Now what about what lies ahead of us? “Prediction is very difficult, especially about the future”, as Niels Bohr said (or maybe it was Yogi Berra?). Simonton is quite aware of that, and he wittily concludes his piece: “It takes only one new scientific genius to prove me wrong.” Actually, many comments on the Nature website pointed this weakness out. On that topic I’d like to quote another scientific genius, François Jacob, from his very nice book “Of flies, mice and men” (1998), p. 12:
“Yet science is also unpredictable. Research is an endless process; we can never say how it will evolve. Unpredictability is part of the very nature of the scientific enterprise. If what we are going to find out is truly new, then it is by definition something we cannot know in advance. There is no way to say where a given field of research will lead. This is why we cannot choose certain aspects of science and reject others.”

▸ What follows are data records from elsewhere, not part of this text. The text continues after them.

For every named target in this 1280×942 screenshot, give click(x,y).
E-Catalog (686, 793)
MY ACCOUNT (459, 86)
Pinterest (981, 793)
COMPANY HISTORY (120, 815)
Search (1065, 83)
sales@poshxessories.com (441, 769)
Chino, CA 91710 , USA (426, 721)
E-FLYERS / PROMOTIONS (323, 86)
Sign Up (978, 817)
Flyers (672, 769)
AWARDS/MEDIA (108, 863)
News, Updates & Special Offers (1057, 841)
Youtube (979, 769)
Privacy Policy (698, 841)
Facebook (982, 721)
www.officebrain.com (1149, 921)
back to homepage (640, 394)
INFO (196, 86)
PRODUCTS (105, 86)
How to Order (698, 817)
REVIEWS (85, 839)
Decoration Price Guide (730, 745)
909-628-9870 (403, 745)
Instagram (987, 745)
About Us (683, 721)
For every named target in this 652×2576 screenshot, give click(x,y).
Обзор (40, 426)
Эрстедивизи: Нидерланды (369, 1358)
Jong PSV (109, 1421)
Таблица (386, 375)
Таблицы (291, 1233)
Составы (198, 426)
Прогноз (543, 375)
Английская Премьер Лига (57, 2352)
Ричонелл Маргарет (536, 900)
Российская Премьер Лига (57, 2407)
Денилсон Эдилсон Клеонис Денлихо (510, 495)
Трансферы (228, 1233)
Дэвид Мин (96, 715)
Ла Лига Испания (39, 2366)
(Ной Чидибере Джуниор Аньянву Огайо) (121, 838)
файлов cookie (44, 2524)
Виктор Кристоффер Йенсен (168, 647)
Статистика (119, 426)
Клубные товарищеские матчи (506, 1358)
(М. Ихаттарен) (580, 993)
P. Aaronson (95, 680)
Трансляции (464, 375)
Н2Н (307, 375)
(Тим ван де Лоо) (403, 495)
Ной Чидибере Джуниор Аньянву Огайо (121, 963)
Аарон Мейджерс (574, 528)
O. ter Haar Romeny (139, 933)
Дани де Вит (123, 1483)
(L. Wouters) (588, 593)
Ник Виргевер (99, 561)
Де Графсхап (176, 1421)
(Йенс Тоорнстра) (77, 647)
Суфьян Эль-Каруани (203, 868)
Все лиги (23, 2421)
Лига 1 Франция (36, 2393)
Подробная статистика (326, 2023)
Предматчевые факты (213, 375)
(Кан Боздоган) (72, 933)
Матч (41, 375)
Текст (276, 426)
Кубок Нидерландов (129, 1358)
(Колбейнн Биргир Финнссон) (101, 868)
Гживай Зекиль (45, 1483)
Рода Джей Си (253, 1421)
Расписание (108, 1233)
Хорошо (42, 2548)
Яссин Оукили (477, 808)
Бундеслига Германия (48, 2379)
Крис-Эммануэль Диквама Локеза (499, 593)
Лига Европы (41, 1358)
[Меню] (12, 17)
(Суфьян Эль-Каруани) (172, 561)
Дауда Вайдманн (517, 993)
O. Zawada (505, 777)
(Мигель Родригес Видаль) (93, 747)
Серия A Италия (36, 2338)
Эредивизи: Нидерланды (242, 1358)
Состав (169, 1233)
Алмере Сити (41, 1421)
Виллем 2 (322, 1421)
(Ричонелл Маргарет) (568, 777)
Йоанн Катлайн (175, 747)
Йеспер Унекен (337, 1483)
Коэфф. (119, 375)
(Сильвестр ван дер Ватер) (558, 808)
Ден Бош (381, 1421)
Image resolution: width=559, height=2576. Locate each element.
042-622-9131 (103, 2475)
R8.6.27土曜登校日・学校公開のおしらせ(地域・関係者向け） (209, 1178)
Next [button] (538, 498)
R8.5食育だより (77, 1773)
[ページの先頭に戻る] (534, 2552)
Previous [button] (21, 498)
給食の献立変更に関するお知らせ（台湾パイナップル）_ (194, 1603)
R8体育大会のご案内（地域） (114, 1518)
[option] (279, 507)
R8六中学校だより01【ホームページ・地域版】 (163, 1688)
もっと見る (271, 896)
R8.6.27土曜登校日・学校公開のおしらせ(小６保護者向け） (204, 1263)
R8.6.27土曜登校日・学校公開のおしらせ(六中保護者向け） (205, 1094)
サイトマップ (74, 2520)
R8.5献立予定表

This said, I think Simonton is right to emphasize that today’s science is different from that of Einstein at the beginning of the twentieth century. We live in the era of ‘Big Science’, which favors large science projects that have carefully planned timetables and outputs (the Large Hadron Collider is a paramount example). In this type of projects, little is left to unknown and risky fields. Most national research agencies, however, are aware of this and fortunately still provide funding for more exploratory science. So I agree that the situation is unique to our time. Nevertheless, I’m tempted to say that science at any time is different from the science of the past. Look for instance at what Bertrand Russell wrote in his essential book “The Scientific Outlook” (1931), p. 38:
“The rate of progress in science nowadays is much too great for such works as Newton’s Principia, or Darwin’s Origin of Species. Before such a book could be completed, it would be out of date. In many ways this is regrettable, for the great books of the past possessed a certain beauty and magnificence which is absent from the fugitive papers of our time, but it is an inevitable consequence of the rapid increase of knowledge, and must therefore be accepted philosophically.”
In that sense, Einstein (Russell’s contemporary) was a very different genius from the likes of Darwin or Newton. For this reason, we should not wait for a new Einstein to come, but rather look forward to someone, or something, radically different.